RIO — Terminava de escrever "Minha Geração Está Desaparecendo" quando recebo uma carta de Belmonte, dando ciência de que a parede dos fundos da quase secular Igreja de Nossa Senhora do Carmo desabou e com ela o altar onde desde o fim do século passado reinava a Virgem de Carmelo que. por precaução, já havia sido retirada e transferida para a Capela de São Sebastião onde os atos religiosos em louvor a padroeira da cidade vinham sendo realizados.

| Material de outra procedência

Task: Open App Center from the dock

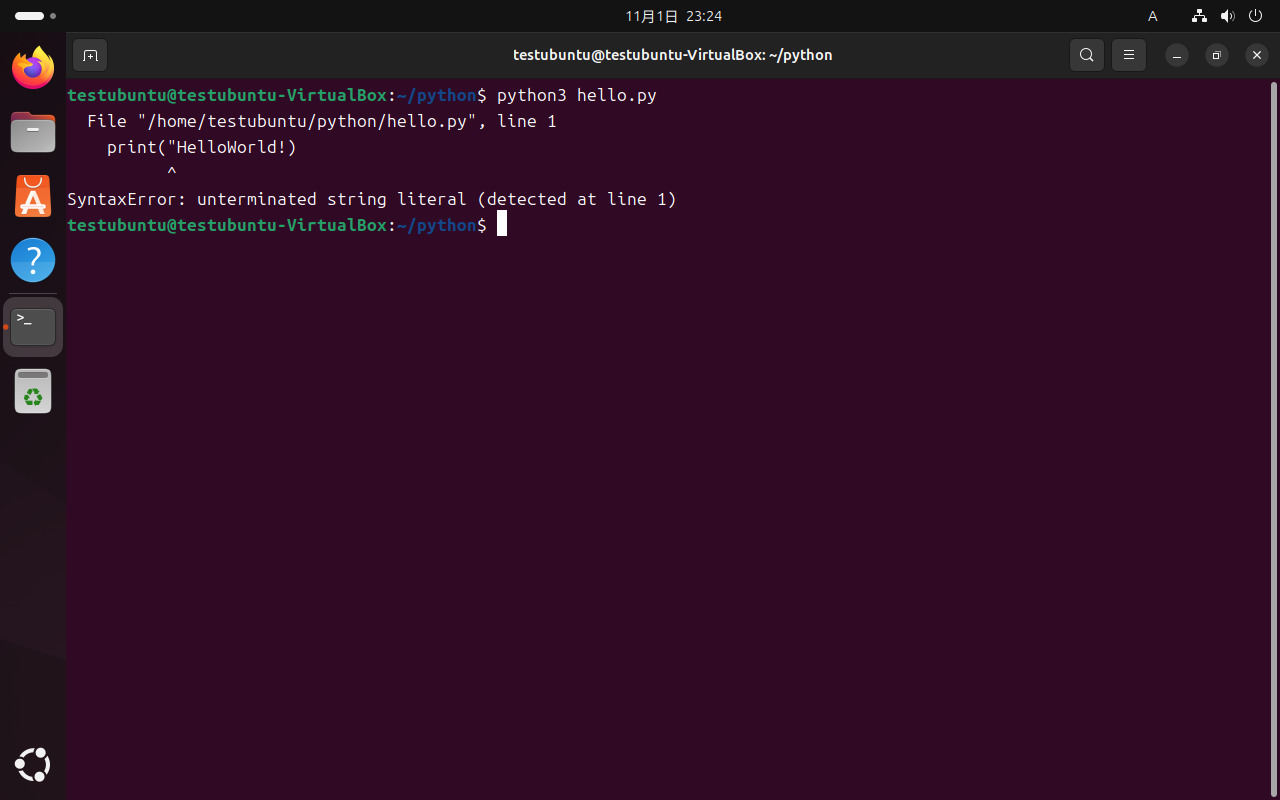Action: pyautogui.click(x=33, y=196)
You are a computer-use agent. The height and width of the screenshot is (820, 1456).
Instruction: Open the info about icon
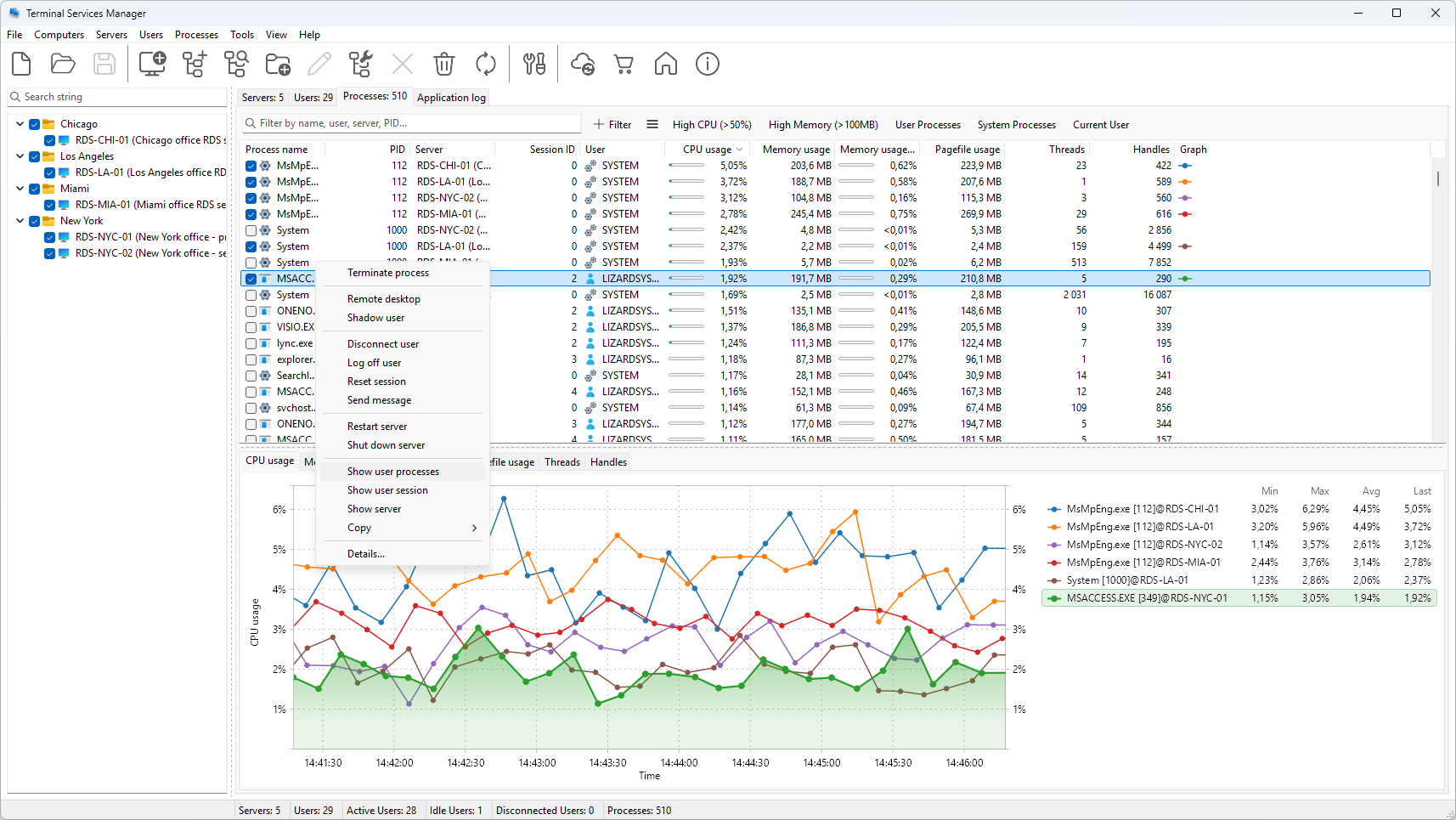(708, 64)
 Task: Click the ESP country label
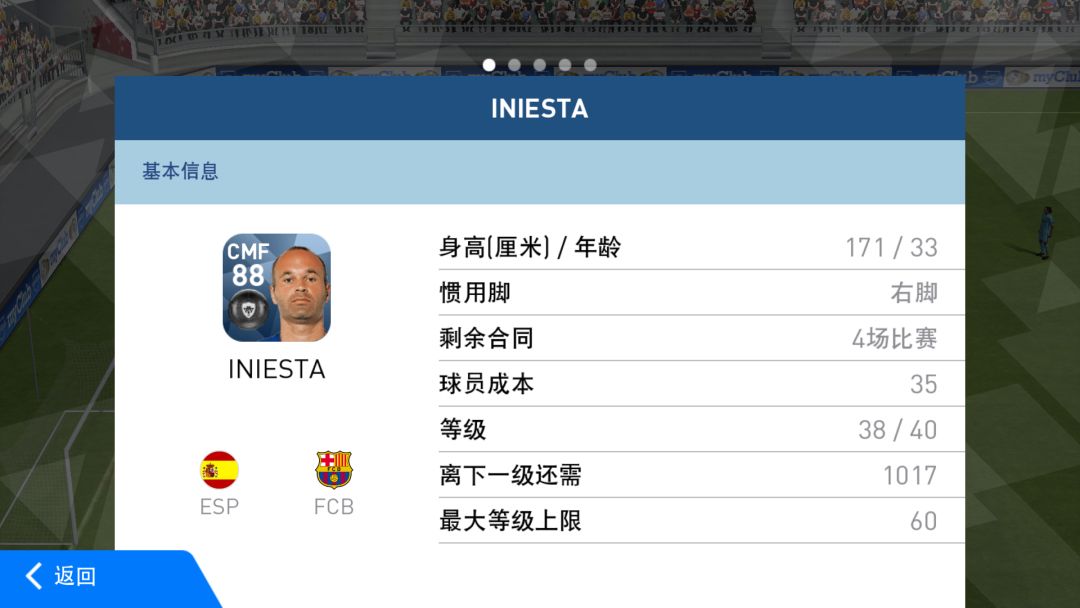219,507
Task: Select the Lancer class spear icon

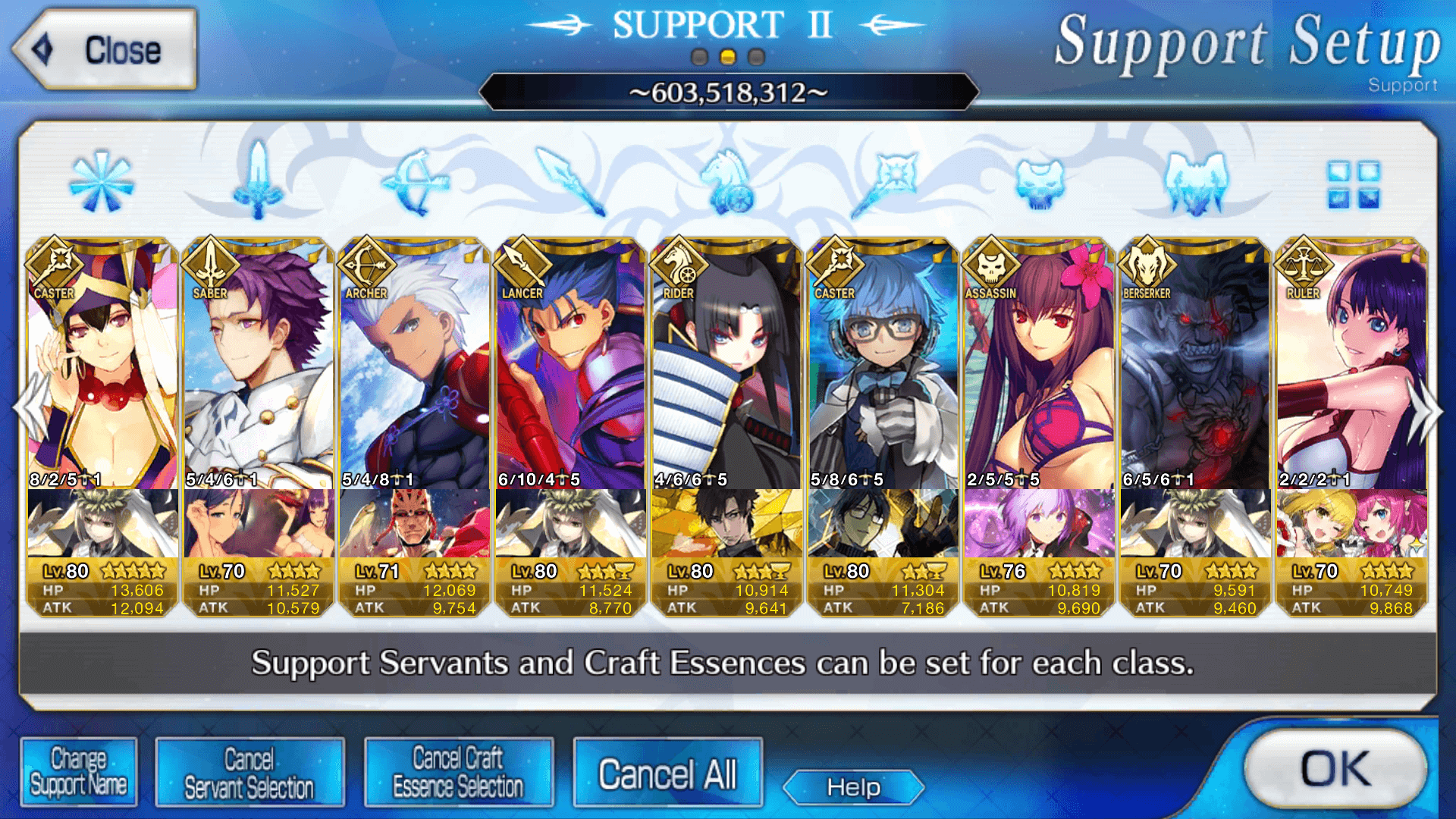Action: [571, 181]
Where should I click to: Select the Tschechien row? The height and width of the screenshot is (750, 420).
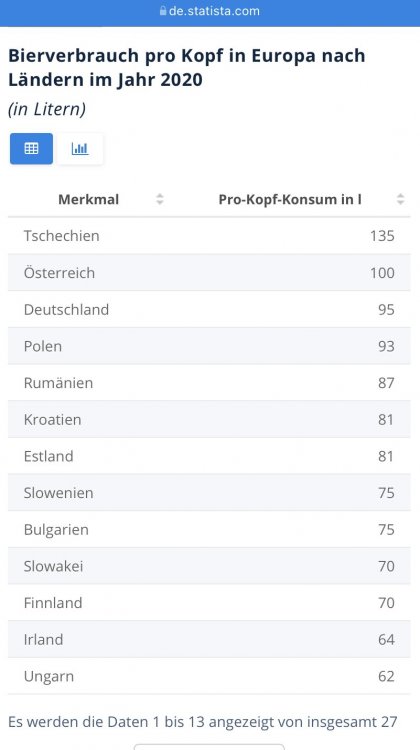click(x=209, y=236)
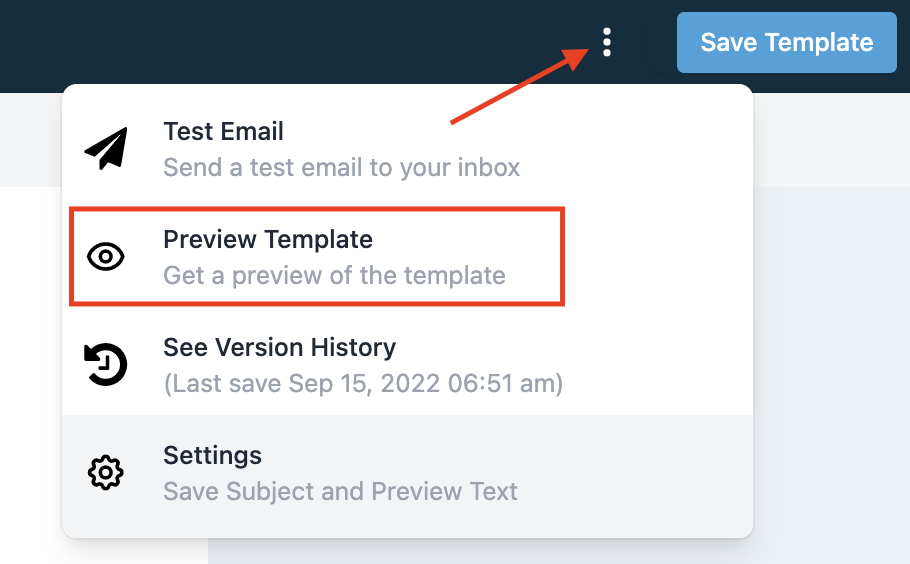Image resolution: width=910 pixels, height=564 pixels.
Task: Click inside red-outlined Preview Template box
Action: coord(317,256)
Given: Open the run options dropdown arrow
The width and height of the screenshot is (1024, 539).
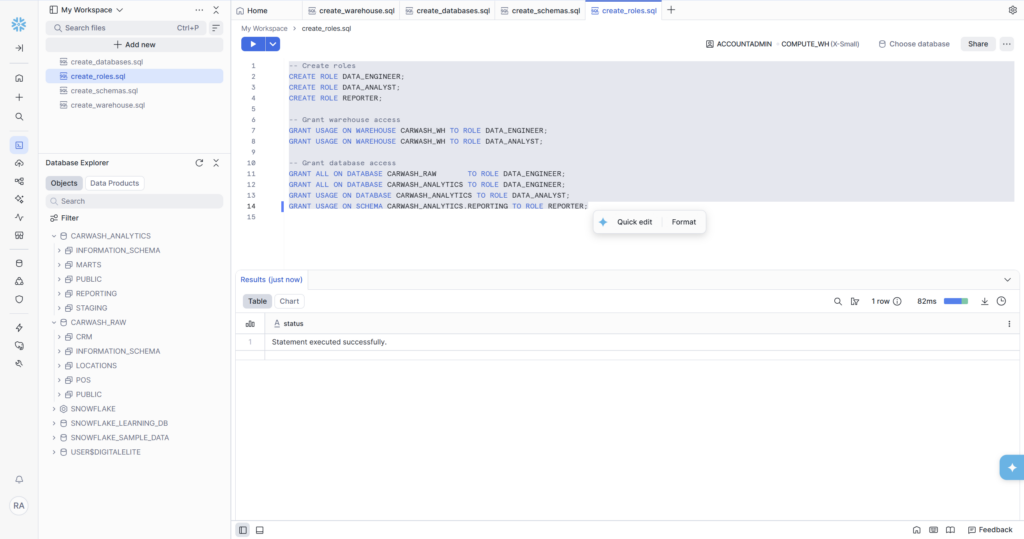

Como faço todos os anos, estive em Belmonte em julho do ano passado, quando a Casa do Gerador, da iluminação da Igreja, havia sido destruída e, com ela, todo o maquinário, em virtude da última enchente do Jequitinhonha. A casa ficava contígua a parede desabada e as obras do cais que deveriam amparar não só o templo mas toda a cidade, bastante mutilada, seguiam em ritmos lentos e o material empregado na obra era motivo de severas críticas, por parte da população, inclusive por construtores, uma vez que as estacas de cimento armado- não vinham resistindo a pressão do bate-estaca.
Perde Belmonte, com o desabamento eminente da casa de orações talvez a última das construções vindas do século passado e que, na concepção dos católicos — que não são poucos — lídima guardiã da cidade, já que os avanços periódicos devido as enchentes do no, haviam parado a poucos metros da casa de Nossa Senhora do Carmo, que mantinha intocável pelo caudaloso Jequitinhonha, destruidor de mais de um terço da cidade, levando de roldão uma área de mais de três quilômetros, a partir do Freire até a Ilha das Vacas, destruindo o Cemitério velho, as "Aningas", o "Gravata", as barcaças secadoras de cacau do Maia e Olegário Matos, além das ruas dos Quartéis, da Ponte e metade da Marechal Deodoro do lado do Boquete, enquanto do outro lado, o Sítio de Albino era beneficiado com o crescimento de suas terras. A crença dos belmontenses era plenamente justificado pelo fato do rio ajudado pelo terreno arenoso ter produzido um vastão bolsão nos fundos da Igreja sem atingi-la, por maior que fosse o volume de água que recebesse o Jequitinhonha.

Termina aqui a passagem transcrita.